TASK DETAILS: Please return each of the items below word for word, with nothing left out or changed.

(Element and text location data)
____________
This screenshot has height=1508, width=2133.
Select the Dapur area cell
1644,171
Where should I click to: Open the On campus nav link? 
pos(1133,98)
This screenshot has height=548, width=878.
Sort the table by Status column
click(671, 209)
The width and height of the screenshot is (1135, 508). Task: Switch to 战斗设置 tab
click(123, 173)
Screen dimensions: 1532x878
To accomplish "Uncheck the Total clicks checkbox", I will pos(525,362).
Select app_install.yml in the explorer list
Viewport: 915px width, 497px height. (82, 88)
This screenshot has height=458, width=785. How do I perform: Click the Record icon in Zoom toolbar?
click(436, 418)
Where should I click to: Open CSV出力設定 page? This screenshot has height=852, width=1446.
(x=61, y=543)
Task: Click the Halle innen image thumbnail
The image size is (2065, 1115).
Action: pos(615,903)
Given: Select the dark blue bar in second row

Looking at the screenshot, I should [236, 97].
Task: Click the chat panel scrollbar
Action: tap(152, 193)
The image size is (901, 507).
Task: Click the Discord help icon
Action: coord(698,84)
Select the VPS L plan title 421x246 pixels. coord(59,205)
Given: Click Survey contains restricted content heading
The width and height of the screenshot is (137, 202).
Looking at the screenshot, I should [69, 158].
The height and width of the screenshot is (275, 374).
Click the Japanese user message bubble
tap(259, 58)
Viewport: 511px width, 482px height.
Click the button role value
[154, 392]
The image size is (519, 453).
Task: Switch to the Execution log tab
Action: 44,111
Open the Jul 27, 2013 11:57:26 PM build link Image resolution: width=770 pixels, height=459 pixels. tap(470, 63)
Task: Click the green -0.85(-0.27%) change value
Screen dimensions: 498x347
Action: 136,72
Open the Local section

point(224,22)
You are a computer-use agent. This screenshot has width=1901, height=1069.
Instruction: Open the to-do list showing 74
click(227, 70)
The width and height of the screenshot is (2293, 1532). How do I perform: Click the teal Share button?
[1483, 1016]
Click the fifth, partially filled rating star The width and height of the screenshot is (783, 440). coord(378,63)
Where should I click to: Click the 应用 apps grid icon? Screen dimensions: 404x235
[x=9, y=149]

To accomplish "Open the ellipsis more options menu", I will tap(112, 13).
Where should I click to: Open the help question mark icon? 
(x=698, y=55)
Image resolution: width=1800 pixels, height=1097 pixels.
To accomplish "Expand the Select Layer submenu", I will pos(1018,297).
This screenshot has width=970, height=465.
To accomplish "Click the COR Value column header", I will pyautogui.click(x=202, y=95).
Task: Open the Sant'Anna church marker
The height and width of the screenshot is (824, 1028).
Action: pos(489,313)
____________
SOLUTION FOR THIS TASK:
This screenshot has height=1508, width=2133.
Select the Dapur area cell
1644,171
Where should I click to: Open the On campus nav link? 
pos(1133,98)
This screenshot has height=548, width=878.
Sort the table by Status column
click(671, 209)
The width and height of the screenshot is (1135, 508). Task: Switch to 战斗设置 tab
click(123, 173)
Screen dimensions: 1532x878
To accomplish "Uncheck the Total clicks checkbox", I will pos(525,362).
Select app_install.yml in the explorer list
Viewport: 915px width, 497px height. (82, 88)
This screenshot has height=458, width=785. How do I perform: Click the Record icon in Zoom toolbar?
click(436, 418)
Where should I click to: Open CSV出力設定 page? This screenshot has height=852, width=1446.
(x=61, y=543)
Task: Click the Halle innen image thumbnail
The image size is (2065, 1115).
Action: pos(615,903)
Given: Select the dark blue bar in second row

Looking at the screenshot, I should [236, 97].
Task: Click the chat panel scrollbar
Action: tap(152, 193)
The image size is (901, 507).
Task: Click the Discord help icon
Action: coord(698,84)
Select the VPS L plan title 421x246 pixels. coord(59,205)
Given: Click Survey contains restricted content heading
The width and height of the screenshot is (137, 202).
Looking at the screenshot, I should [69, 158].
The height and width of the screenshot is (275, 374).
Click the Japanese user message bubble
tap(259, 58)
Viewport: 511px width, 482px height.
Click the button role value
[154, 392]
The image size is (519, 453).
Task: Switch to the Execution log tab
Action: 44,111
Open the Jul 27, 2013 11:57:26 PM build link Image resolution: width=770 pixels, height=459 pixels. tap(470, 63)
Task: Click the green -0.85(-0.27%) change value
Screen dimensions: 498x347
Action: 136,72
Open the Local section

point(224,22)
You are a computer-use agent. This screenshot has width=1901, height=1069.
Instruction: Open the to-do list showing 74
click(227, 70)
The width and height of the screenshot is (2293, 1532). How do I perform: Click the teal Share button?
[1483, 1016]
Click the fifth, partially filled rating star The width and height of the screenshot is (783, 440). coord(378,63)
Where should I click to: Click the 应用 apps grid icon? Screen dimensions: 404x235
[x=9, y=149]

To accomplish "Open the ellipsis more options menu", I will tap(112, 13).
Where should I click to: Open the help question mark icon? 
(x=698, y=55)
Image resolution: width=1800 pixels, height=1097 pixels.
To accomplish "Expand the Select Layer submenu", I will pos(1018,297).
This screenshot has width=970, height=465.
To accomplish "Click the COR Value column header", I will pyautogui.click(x=202, y=95).
Task: Open the Sant'Anna church marker
The height and width of the screenshot is (824, 1028).
Action: pos(489,313)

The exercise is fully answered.